The importance of managing cash-flow, profit and your balance sheet

When reading about the growth of many startups, I've often heard people talk about the importance of managing their balance sheet, profit and cash-flow. Most businesses struggle at the cash-flow end. They might be profitable, but they need to pay their costs up front while their customers pay them later. Take a traditional retail business. They'll need to source, buy and warehouse product then lease, fitout and staff a store before they even make their first sale. They constantly need to buy product first in order to sell it to customers second, even with great profit margins this cash-flow situation can be difficult to manage. Many profitable businesses have failed simply because they couldn't manage their cash flow correctly.

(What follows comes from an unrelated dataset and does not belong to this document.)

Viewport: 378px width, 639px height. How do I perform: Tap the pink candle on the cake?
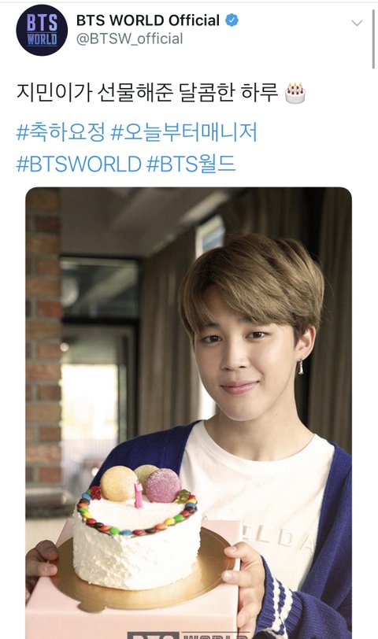[x=139, y=495]
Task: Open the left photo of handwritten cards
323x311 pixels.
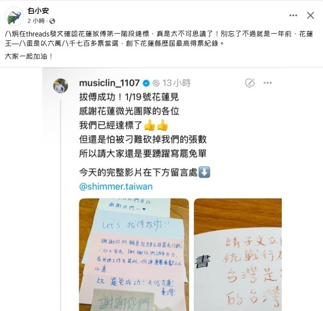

In the case of Shoes of Prey we're in the fortunate position that we receive payment from our customers first, then pay our suppliers after the shoes have been made and shipped. This is fantastic from a cash flow point of view. The situation gets even better in periods like the lead up to Christmas where we've sold hundreds of gift certificates. The gift certificates are paid for in advance then may not be redeemed until some months later.

It would be very tempting to see this money we have in the bank and go spend it on a fancy office or to experiment with a Shoes of Prey store, but while cash-flow is great, we need to keep in mind our profit and balance sheet. It's all well and good having cash in the bank, but when we look at our balance sheet we now have a liability equal to the cash we have in the bank for all the outstanding gift certificates we've sold. As those gift certificates are redeemed we'll be paying our suppliers without receiving additional payment from customers. The same goes for profit. Just because we've sold lots of gift certificates that are yet to be redeemed doesn't mean our profit margin has increased. If we just looked at our cash situation during December things look fantastic. But we need to remember that January and February will be quite different from a cash point of view, and despite the cash situation our profit margins haven't changed.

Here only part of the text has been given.